Good old days.. gone forever. I guess we can't have archaic and eat it too.

secret agent woman said...

Did you see "Changeling"? Angelina Jolie was a switchboard operator supervisor. Grueling movie.

I remamber Ernestine and party lines. I'm old.

Craver Vii said...

Oh Hilary, you are on a roll! The archaic line cracks me up big time!

crazy4coens said...

i remember big black rotary phones - i sooo sooo wanted a princess phone - they looked like the coolest most modern things in the world. now when i see them in movies they look soooo old! i remember hitting the tv to fix it - i try it on my computer, but, deep sigh, it doesn't work like in the days of yore. i remember one day when my mom was sick, riding my bike to the store and buying a half gallon of milk, a dozen eggs and a loaf of bread for $1! can you imagine?

Ananda girl said...

I remember when my mind was clear enough to remember stuff at 2:28 AM, which it is now... hence my lack of ability to recall anything now.

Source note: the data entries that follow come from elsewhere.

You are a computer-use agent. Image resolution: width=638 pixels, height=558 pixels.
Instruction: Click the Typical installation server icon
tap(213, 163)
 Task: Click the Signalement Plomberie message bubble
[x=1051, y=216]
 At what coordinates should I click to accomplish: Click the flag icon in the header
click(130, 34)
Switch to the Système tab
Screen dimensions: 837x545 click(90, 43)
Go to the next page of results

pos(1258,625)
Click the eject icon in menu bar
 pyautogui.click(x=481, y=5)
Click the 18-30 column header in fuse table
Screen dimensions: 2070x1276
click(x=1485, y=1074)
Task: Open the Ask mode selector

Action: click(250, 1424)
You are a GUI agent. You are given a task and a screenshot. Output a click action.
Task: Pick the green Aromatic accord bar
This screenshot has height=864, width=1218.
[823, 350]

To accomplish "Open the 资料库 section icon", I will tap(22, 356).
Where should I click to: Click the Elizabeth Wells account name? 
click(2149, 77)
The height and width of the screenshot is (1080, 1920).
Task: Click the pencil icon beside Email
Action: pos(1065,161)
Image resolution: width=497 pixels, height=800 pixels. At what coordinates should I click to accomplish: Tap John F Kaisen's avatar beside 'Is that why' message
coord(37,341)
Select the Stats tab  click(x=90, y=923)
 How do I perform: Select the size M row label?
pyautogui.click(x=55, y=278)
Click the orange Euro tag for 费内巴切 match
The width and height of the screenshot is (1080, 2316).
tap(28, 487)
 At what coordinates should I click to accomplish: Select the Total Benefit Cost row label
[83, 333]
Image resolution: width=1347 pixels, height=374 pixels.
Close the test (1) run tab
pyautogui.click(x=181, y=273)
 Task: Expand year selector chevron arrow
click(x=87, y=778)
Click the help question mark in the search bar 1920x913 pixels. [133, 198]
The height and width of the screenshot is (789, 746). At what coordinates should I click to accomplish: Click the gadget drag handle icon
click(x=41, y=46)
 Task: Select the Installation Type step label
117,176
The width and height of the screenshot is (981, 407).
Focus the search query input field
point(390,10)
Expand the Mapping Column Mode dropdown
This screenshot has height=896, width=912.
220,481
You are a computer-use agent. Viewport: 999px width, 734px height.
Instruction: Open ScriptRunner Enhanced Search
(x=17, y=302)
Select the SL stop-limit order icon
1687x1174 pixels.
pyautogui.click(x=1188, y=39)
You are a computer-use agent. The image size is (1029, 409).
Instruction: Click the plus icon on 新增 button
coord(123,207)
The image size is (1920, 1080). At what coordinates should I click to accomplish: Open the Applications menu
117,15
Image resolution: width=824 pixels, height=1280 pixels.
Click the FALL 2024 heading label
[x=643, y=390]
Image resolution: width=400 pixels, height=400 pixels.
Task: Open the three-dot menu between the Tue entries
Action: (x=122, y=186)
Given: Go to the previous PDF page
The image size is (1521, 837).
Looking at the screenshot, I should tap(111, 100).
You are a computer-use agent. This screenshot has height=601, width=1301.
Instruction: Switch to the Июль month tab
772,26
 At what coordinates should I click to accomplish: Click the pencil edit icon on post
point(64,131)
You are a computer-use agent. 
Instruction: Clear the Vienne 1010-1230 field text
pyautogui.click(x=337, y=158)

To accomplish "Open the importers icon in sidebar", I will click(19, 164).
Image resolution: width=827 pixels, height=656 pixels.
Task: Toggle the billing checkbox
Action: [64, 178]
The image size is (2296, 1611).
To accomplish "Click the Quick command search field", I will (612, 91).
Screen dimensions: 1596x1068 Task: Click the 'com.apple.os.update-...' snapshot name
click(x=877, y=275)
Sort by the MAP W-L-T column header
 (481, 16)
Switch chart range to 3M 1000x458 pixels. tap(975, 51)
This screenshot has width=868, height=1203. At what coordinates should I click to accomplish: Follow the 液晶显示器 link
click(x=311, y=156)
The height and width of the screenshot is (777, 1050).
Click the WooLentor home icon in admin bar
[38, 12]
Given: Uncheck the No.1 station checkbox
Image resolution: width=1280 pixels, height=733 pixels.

Oh I know... our phone number was "AD-35277". And yep... it was a great black weapon. I used to love the sound the dial made... sort of a zip and chunk sound together.

~Tim said...

Dialing a phone came right to mind, as did rolling down a car window. And that reminded me of the one thing that I recall seems backward -- we had a station wagon with a push-button automatic transmission. Really, you just pushed buttons on the dash!

Jocelyn said...

I miss the party line. We had one when I was growing up, and my desire to eavesdrop taught me stealth and how to lift a receiver very, very slowly.